Also available are 30 newly released society images of Ernest Shackleton’s ill-fated effort, beginning in 1914, to cross Antarctica. These photos were taken by expedition photographer Frank Hurley and tell the riveting story of how, before a base camp could be established, Shackleton’s ship the Endurance was locked in ice, then broke up, pressed by the hardening ice pack on all sides.

The party was forced to winter on ice floes hundreds of miles short of the South Pole and eventually on stark Elephant Island, at the northern tip of the Antarctic Peninsula. They were stranded there while Shackleton and a handful of companions crossed 850 miles of tempestuous open water in salvaged boats to seek help at a whaling station on the island of South Georgia. Miraculously, four months later, the explorer returned to Elephant Island and rescued his men.

The photos, priced at $48,000 for a limited-edition boxed set, were printed from the photographer’s original glass-plate negatives, which were used before the advent of convenient, lightweight film. Hurley mastered the still arduous art of photography, with all its heavy, complicated gear and risked his life documenting the expedition on numerous occasions, perched in the ship’s rigging or adrift on the ice. He took about 500 pictures but was able to save only about 120 of them.

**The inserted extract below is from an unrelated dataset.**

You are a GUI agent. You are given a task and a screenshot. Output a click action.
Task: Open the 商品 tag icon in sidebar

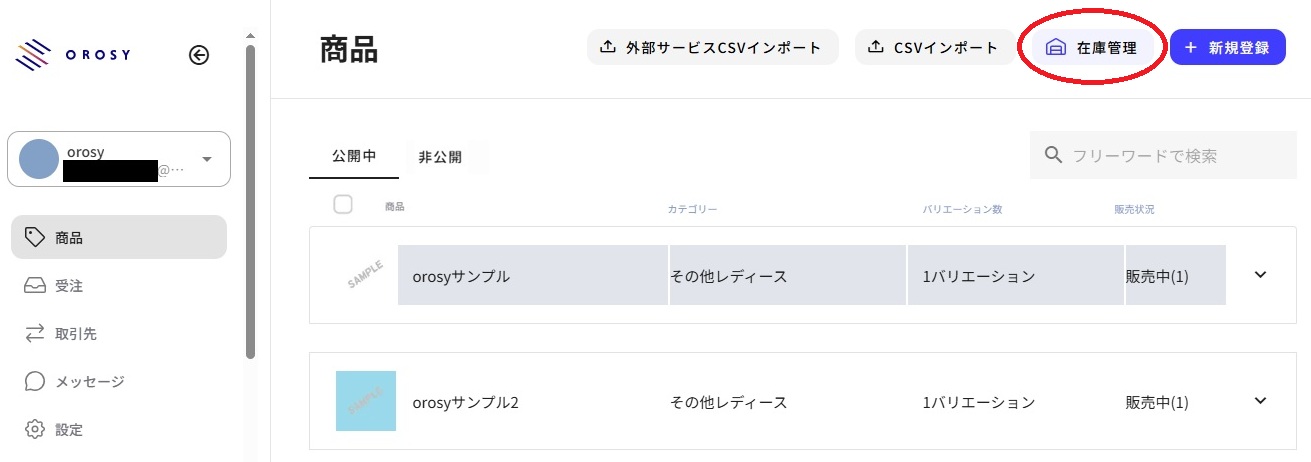click(35, 237)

The first image visitors generally notice when entering the Atlas Gallery is Hurley’s “The Long, Long Night.” It pictures the Endurance in the darkness of midwinter, canted to starboard in its grave of ice, the geometry of its rime-coated rigging dramatically lighted by magnesium flares. Gallery director Burdett said Hurley took great pains to set up such shots. The flares’ bright light made his pupils dilate, blinding him for hours afterward.

Every picture in the show tells its own story of expedition and a photographer’s ability to face exceptional environmental and technological challenges. Interestingly, photography and the Royal Geographical Society, which was founded in 1830 to foster geographical science, grew up at the same time. Pictures became expedition documents, proof of the marvels reported by explorers on their return.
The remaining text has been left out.